The past few years the Bacon Family has become a visible presence in mine, and the lives of those who sit near me, at BLBP meetings. They are a form of what Robert Brooke, an academic writer, calls “the underlife.” He surmised that in classes, there are always those students who in their own odd and distinctive ways, make their identities known to one another. Note sharing is the example that I best remember.
There is now a Bright Lights Book Project underlife, and I am leading the fray. Me, the founder of the program, I’m doing this. Yesterday all of the above came to mind. The meeting was long, and our beloved board president began micro-managing us by having us raise our hands when we wanted to speak. The problem was that those who previously were long winded remained long winded. And the wait to be called upon (at least to me) seemed interminable. Also, there was no need for micromanagement since the two who needed to be micro managed were not at the meeting.
I also disagreed with the beloved board president about pending financial decisions.
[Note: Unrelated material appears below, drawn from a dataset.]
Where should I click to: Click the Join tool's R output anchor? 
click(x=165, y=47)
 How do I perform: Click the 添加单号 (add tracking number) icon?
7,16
What to do? Draw, baby, draw. The Bacon Family members surface on BLBP Meeting agendas. And the more constrained I feel conversation wise, or the more nonsensical the conversations are, the better the cartoons. If, say, I can, a few minutes after drawing a cartoon, return to it and gaffaw, I know I’m on to something. My best yesterday was “Rambo Bacon meets Peter Pan.”
I could not help myself. I passed on one of my drawings to our IT consultant, and he drew another member of the family, who he labeled “The Baconator.” Now another character has surfaced, one who is going to give the more subdued members of the Bacon Family a run for their money.
My characters are not serious. And I am not a serious, focused cartoonist, otherwise I would now have produced several books, the first being titled, “A Flash in the Pan: The Bacon Family Fries in their own Grease.”
Maybe I will gather up the dregs of this, my underlife musings, and put together a book. Maybe, just maybe.